Life presents few mysteries to Upton Sinclair; but there are one or two problems he would like to see tidied up. One is the matter of the Christian faith, which has deceived the gullible minds of many, from St Augustine to Albert Schweitzer and Nicolas Berdyaev. The narrator (Mr Sinclair in a cellophane nosebag) meets Tom Strawn, an American young man of sub- average intelligence. Tom Strawn has met an angel, and has been given the power to perform miracles in order to reform the world. He orders a celestialpage 244 TV set; he fixes a young lady’s car – so far, an amiable Superman without tights. Soon he is making dollar bills out of air, a miracle which moves the narrator to deep religious feeling. To any rational mind it is clear that a man whose name is Tom and who has read Tom Paine must be a twentieth-century Apostle Thomas.

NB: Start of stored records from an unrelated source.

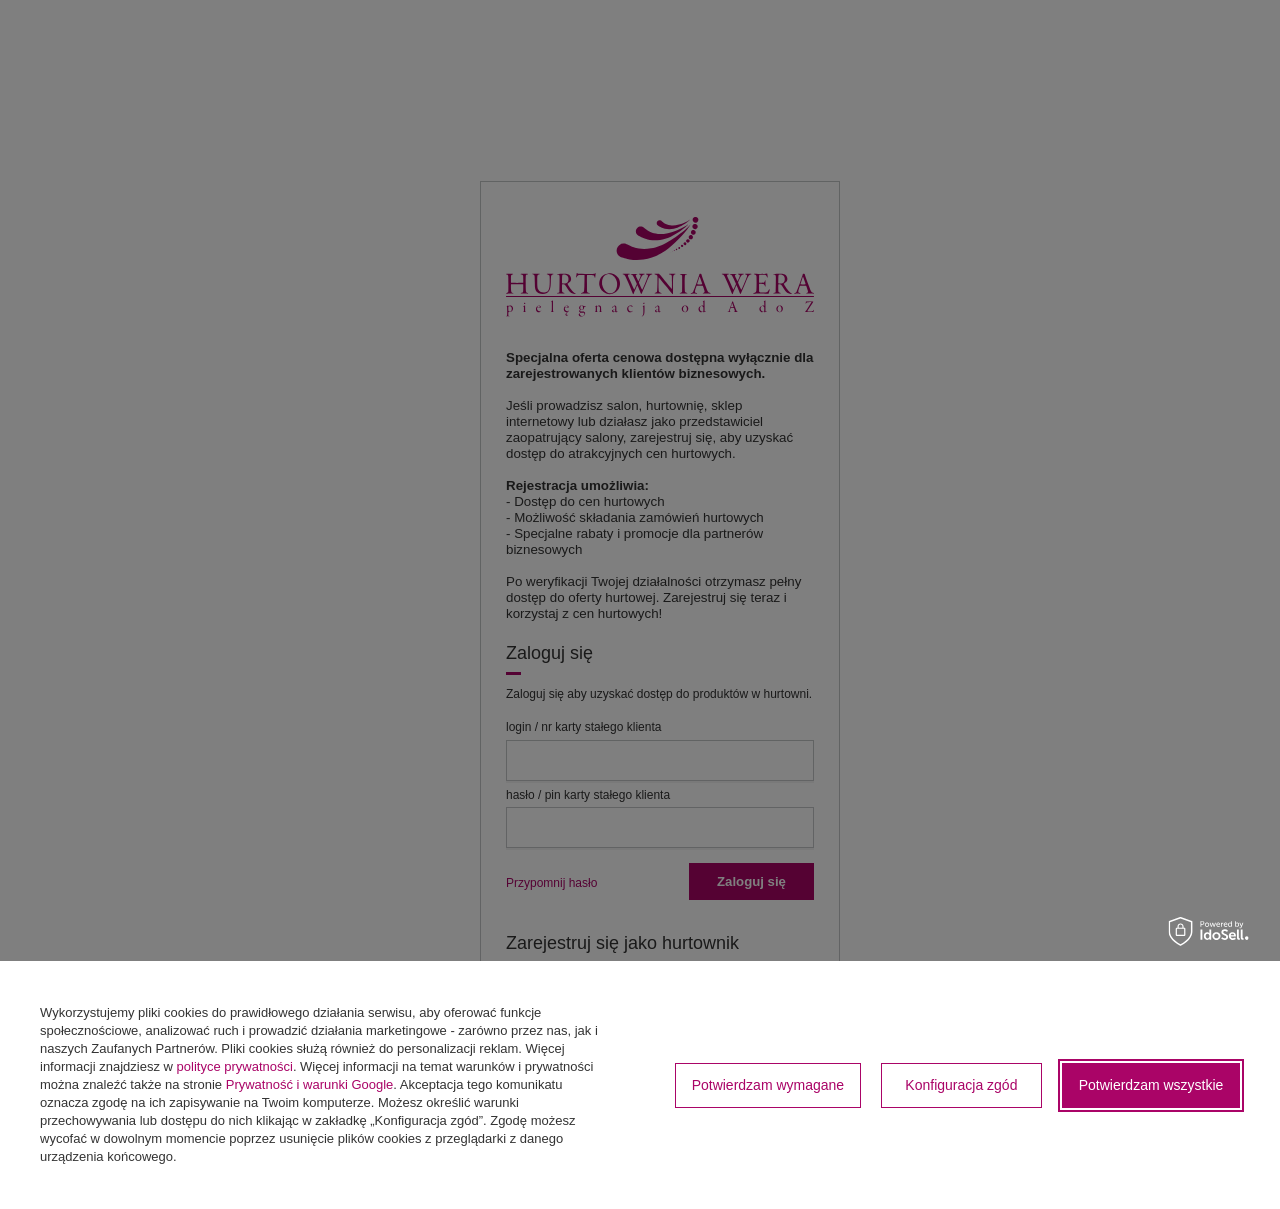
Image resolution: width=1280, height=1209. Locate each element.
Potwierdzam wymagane (768, 1085)
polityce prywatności (235, 1066)
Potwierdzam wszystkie (1151, 1085)
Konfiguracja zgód (961, 1085)
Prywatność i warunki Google (310, 1084)
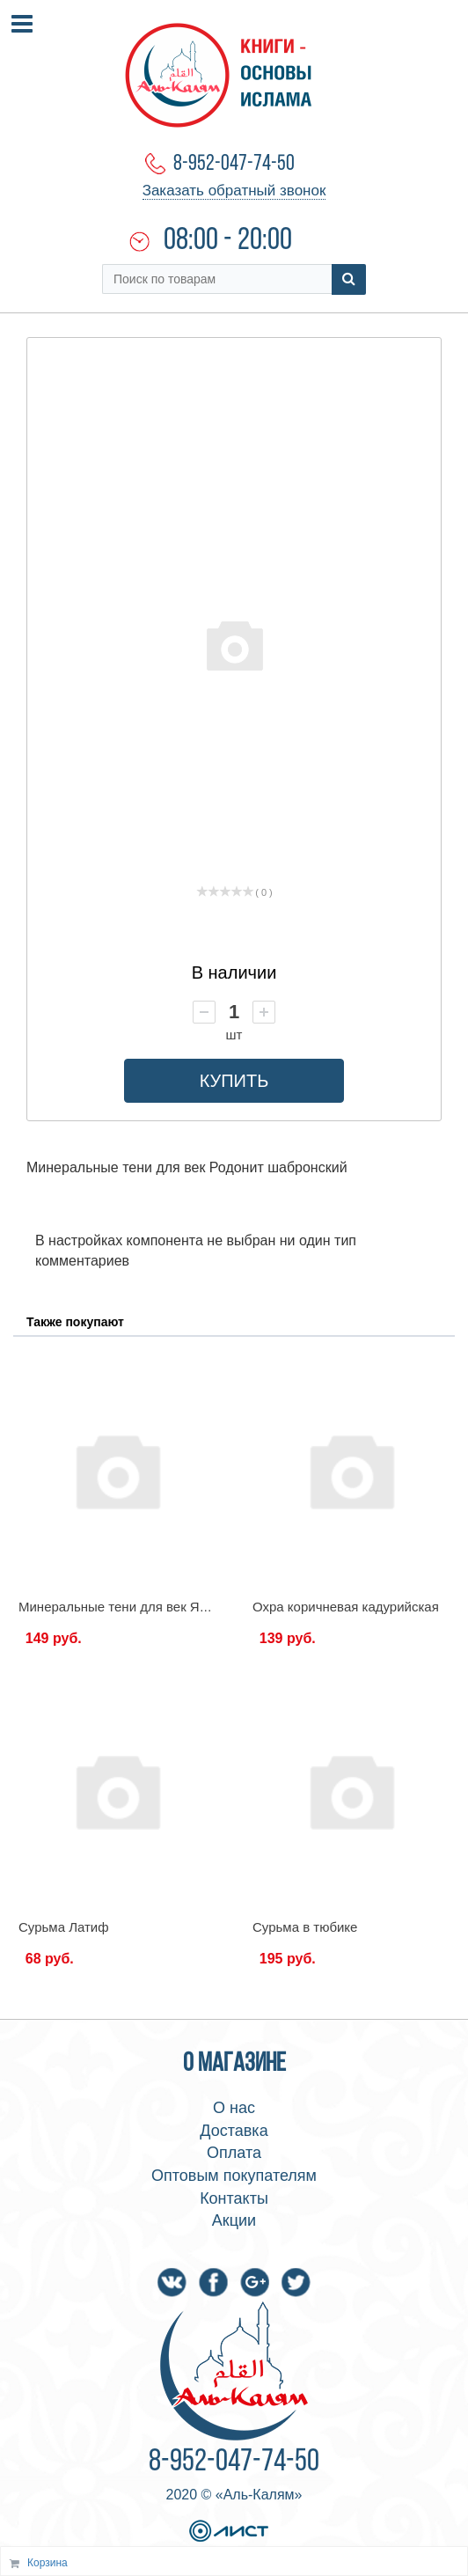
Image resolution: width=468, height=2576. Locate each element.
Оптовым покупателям (234, 2175)
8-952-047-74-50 (234, 164)
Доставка (233, 2130)
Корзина (47, 2563)
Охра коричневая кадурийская (345, 1606)
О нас (234, 2108)
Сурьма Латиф (63, 1926)
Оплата (234, 2152)
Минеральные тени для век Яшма (122, 1606)
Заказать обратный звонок (234, 190)
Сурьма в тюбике (304, 1926)
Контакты (234, 2198)
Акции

The tale becomes drearier as it proceeds. The new apostle creates a synthetic cult which inevitably suffers from the corruption of its officials. Miss America without makeup, chosen for her suggestibility, is made ready for miraculous pregnancy without fertilisation. But instead Tom Strawn, with the first glimmer of intelligence he has shown, marries her and breeds a child by normal means. They are admirably suited. In this dreary little tract Mr Sinclair plainly intends satirical comment on the doctrine of the Virgin Birth of Christ, and on the love and reverence given by believing Christians to His Mother, of whom the old ballad says –

I sing of a maiden
That is matchless;
King of all kings
As her son she chose.

Has Mr Sinclair discovered no more than this in a lifetime of rational humanism? A man with a bag over his head can see no stars – a pity it is such an old, dry bag, smelling of mousedirt and woodshavings and the crumbs of long-departed social enthusiasm.